WHAT THE EXERCISE ASKS:
Copy out the listing below word for word, from its first line through the line that contains "I will 85,215.".

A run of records
↓

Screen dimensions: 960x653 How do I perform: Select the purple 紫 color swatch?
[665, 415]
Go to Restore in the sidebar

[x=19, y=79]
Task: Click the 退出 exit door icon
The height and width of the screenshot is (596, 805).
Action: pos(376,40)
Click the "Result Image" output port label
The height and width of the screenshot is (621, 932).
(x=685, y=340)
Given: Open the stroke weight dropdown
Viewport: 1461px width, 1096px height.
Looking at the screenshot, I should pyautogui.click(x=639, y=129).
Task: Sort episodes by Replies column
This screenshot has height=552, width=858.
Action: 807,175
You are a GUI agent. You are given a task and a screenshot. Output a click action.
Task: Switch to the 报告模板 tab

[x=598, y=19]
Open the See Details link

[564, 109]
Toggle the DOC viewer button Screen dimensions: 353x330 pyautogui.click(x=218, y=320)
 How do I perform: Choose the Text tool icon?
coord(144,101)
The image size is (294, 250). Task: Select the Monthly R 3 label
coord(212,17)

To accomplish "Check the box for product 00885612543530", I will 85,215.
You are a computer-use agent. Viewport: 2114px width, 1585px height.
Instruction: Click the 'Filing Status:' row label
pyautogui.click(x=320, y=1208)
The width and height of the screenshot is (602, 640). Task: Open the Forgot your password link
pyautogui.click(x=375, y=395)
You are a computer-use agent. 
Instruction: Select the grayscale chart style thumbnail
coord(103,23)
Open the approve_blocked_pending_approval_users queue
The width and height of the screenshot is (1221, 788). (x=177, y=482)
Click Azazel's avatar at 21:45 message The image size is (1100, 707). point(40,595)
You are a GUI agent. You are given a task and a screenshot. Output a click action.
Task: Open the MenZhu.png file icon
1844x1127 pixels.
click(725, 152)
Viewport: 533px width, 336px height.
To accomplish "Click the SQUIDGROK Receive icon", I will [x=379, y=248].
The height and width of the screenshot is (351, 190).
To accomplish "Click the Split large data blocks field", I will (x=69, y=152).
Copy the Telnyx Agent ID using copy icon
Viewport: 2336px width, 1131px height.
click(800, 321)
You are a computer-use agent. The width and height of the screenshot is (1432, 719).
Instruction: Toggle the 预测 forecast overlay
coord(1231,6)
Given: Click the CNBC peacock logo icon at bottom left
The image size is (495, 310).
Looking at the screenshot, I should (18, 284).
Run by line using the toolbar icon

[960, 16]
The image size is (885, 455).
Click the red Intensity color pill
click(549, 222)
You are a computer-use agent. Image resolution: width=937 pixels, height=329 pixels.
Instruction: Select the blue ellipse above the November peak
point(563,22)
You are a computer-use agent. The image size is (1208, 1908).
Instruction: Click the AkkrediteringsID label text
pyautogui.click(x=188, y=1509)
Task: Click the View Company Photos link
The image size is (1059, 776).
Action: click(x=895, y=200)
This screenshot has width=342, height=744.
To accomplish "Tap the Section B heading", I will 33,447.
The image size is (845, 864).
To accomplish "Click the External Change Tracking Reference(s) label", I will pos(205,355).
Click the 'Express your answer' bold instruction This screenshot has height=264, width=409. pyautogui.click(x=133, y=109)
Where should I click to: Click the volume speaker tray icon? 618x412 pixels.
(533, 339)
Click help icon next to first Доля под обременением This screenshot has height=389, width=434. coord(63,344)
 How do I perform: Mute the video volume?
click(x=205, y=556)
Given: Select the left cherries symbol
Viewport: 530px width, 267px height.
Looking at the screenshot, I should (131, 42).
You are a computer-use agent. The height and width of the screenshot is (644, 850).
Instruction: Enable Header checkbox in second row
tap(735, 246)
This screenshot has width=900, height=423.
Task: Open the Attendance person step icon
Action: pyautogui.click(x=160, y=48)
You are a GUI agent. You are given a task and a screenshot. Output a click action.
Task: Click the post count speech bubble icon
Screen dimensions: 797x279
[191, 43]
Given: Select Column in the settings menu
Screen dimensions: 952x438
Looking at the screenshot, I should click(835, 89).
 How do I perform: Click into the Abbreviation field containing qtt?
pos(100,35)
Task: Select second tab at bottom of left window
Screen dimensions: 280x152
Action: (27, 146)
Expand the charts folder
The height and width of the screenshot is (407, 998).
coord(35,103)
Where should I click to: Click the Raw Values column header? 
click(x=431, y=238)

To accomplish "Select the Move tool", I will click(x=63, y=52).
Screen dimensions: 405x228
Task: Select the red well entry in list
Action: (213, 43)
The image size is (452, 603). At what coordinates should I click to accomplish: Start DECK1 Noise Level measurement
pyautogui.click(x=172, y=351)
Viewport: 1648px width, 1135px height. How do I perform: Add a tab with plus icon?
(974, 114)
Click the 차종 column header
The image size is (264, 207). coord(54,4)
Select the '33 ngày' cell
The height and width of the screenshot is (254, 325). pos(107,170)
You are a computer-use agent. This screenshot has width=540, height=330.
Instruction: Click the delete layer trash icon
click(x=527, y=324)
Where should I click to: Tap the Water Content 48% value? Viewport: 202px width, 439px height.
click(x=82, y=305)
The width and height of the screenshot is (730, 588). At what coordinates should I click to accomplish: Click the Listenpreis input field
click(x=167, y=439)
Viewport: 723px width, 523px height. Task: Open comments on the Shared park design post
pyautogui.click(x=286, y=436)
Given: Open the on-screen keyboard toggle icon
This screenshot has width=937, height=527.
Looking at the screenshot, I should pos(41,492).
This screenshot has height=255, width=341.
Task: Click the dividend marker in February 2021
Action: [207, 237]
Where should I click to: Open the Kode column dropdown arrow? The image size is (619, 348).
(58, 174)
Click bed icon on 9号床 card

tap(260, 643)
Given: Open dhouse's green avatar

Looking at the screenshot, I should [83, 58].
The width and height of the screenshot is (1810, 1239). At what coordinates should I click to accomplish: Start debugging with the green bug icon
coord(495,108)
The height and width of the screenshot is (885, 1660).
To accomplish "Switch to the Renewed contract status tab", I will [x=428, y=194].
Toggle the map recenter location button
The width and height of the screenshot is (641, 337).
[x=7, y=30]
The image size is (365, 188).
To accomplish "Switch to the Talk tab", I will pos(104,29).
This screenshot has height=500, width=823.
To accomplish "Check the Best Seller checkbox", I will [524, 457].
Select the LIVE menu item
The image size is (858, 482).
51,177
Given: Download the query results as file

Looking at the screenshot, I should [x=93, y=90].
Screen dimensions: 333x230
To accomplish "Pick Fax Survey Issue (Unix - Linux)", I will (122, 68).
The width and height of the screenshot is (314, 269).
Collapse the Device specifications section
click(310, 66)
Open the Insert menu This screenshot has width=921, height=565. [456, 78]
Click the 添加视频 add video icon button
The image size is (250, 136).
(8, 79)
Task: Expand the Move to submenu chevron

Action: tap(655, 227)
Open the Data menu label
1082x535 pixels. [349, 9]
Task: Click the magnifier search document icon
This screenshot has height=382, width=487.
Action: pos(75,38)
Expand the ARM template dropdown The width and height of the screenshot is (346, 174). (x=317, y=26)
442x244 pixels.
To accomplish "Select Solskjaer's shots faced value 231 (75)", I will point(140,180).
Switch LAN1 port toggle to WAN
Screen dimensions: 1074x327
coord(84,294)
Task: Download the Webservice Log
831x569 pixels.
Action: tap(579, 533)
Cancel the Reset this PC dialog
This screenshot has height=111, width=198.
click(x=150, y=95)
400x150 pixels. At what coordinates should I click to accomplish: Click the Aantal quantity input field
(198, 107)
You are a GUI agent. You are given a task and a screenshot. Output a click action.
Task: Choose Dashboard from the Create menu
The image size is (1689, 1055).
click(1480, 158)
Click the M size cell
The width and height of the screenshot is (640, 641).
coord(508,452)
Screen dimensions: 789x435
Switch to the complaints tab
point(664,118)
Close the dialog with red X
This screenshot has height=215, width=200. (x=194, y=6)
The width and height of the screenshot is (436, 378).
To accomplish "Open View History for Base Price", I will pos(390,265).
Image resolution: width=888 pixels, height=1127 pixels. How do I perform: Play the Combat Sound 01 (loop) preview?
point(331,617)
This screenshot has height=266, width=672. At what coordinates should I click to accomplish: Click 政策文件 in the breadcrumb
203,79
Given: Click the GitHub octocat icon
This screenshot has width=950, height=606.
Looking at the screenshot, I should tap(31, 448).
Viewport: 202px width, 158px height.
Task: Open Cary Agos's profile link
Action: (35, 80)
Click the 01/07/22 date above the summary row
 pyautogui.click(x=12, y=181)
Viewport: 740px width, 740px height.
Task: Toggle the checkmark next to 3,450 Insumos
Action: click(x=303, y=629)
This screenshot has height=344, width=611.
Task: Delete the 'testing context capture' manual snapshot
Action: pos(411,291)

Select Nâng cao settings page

↑

SOLUTION:
Screen dimensions: 960x653 How do I perform: Select the purple 紫 color swatch?
[665, 415]
Go to Restore in the sidebar

[x=19, y=79]
Task: Click the 退出 exit door icon
The height and width of the screenshot is (596, 805).
Action: pos(376,40)
Click the "Result Image" output port label
The height and width of the screenshot is (621, 932).
(x=685, y=340)
Given: Open the stroke weight dropdown
Viewport: 1461px width, 1096px height.
Looking at the screenshot, I should pyautogui.click(x=639, y=129).
Task: Sort episodes by Replies column
This screenshot has height=552, width=858.
Action: 807,175
You are a GUI agent. You are given a task and a screenshot. Output a click action.
Task: Switch to the 报告模板 tab

[x=598, y=19]
Open the See Details link

[564, 109]
Toggle the DOC viewer button Screen dimensions: 353x330 pyautogui.click(x=218, y=320)
 How do I perform: Choose the Text tool icon?
coord(144,101)
The image size is (294, 250). Task: Select the Monthly R 3 label
coord(212,17)

To accomplish "Check the box for product 00885612543530", I will 85,215.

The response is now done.